» Try it
How many lines in the records below contain the word "Kekse"? State only that number.

☆ ☆ ☆ ☆ ☆

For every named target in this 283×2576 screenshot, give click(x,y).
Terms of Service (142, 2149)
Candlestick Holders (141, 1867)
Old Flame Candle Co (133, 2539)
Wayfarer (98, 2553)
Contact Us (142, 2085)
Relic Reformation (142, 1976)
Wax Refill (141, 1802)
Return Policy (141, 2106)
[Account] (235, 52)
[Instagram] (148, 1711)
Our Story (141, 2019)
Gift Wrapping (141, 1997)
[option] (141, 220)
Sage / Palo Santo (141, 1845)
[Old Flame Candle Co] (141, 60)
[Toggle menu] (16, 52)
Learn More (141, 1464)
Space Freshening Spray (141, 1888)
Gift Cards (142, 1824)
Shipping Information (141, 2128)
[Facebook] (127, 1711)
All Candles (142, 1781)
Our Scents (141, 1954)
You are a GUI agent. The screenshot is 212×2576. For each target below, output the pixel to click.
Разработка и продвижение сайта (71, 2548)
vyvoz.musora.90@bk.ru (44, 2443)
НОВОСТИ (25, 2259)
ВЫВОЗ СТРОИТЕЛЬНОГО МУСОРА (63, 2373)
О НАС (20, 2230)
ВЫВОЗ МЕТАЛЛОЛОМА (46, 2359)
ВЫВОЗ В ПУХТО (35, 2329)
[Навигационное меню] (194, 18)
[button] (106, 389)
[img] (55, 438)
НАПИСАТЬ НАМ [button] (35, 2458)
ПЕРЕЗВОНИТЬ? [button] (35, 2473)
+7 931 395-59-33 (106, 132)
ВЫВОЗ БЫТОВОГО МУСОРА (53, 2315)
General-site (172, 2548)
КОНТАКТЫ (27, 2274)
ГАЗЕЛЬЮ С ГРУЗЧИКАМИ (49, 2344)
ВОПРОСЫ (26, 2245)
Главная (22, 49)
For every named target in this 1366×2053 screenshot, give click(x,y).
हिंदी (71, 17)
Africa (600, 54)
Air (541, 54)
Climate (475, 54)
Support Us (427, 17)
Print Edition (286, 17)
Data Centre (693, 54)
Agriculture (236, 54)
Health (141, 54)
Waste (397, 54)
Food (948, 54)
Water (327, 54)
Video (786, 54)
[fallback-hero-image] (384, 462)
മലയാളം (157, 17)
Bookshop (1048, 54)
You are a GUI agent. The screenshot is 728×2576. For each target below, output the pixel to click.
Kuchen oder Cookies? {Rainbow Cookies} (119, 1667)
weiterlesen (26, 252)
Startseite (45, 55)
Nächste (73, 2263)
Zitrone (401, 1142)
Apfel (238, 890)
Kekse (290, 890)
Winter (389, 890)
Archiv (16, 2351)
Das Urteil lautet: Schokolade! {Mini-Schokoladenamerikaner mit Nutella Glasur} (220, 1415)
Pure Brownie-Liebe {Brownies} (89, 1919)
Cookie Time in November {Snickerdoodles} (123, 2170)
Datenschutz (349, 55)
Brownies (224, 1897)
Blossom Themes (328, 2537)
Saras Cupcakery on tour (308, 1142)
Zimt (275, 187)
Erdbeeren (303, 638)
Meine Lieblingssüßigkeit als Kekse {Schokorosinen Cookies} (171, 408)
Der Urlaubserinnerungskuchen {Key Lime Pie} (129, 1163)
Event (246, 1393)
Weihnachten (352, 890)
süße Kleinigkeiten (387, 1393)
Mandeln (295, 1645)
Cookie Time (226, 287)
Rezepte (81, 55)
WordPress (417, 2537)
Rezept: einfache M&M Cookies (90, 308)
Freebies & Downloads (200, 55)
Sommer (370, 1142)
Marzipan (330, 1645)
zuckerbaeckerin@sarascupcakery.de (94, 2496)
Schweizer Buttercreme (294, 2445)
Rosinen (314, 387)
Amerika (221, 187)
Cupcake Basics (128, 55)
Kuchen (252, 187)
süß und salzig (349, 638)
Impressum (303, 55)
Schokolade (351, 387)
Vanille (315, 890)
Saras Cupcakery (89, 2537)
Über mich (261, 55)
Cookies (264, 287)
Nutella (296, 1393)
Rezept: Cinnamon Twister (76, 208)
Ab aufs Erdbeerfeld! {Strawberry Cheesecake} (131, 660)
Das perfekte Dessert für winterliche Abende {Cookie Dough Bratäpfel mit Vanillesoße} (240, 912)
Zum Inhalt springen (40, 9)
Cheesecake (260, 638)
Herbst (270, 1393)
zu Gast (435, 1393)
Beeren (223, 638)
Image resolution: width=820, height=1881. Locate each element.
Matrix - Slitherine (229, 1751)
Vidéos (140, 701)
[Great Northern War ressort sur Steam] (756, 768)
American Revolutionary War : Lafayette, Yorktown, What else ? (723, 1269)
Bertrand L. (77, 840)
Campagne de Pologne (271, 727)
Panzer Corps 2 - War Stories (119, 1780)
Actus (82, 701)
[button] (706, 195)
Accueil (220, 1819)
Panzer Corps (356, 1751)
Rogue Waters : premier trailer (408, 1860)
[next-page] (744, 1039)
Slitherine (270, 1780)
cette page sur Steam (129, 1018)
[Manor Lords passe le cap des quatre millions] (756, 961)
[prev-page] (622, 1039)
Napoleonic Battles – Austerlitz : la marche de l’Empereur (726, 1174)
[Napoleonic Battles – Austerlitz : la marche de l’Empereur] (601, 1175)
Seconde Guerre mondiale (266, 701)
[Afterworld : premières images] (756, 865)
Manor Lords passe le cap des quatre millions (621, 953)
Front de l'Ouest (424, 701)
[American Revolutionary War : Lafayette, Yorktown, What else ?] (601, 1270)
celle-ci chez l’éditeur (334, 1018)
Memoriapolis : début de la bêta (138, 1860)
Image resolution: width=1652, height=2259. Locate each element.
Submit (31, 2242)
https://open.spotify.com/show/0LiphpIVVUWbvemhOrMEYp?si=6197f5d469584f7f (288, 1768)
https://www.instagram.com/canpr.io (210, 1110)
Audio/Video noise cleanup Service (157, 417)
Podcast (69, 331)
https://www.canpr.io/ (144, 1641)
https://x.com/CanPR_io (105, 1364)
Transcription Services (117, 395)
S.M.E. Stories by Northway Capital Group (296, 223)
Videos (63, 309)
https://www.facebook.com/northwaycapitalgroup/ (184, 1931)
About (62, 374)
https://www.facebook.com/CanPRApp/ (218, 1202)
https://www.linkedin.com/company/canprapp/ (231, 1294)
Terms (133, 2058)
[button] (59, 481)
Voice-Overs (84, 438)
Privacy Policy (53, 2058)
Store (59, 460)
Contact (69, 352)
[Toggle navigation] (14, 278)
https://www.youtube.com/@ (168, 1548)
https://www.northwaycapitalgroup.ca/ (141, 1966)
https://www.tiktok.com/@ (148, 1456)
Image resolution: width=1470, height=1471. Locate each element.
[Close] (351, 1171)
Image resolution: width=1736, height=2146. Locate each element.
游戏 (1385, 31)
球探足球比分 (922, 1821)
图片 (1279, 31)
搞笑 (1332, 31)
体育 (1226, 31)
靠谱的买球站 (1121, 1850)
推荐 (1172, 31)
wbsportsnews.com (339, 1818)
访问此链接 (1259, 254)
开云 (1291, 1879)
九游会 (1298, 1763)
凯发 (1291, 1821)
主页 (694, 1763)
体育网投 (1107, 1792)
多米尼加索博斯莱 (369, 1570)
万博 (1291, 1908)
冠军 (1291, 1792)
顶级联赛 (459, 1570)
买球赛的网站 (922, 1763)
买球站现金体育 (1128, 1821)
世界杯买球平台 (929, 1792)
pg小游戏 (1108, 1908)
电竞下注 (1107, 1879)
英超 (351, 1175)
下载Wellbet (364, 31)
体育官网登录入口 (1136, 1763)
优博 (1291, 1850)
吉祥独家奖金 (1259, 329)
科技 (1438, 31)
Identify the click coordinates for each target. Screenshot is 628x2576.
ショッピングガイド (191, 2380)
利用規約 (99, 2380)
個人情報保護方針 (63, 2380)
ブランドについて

☆ ☆ ☆ ☆ ☆

» Task result
2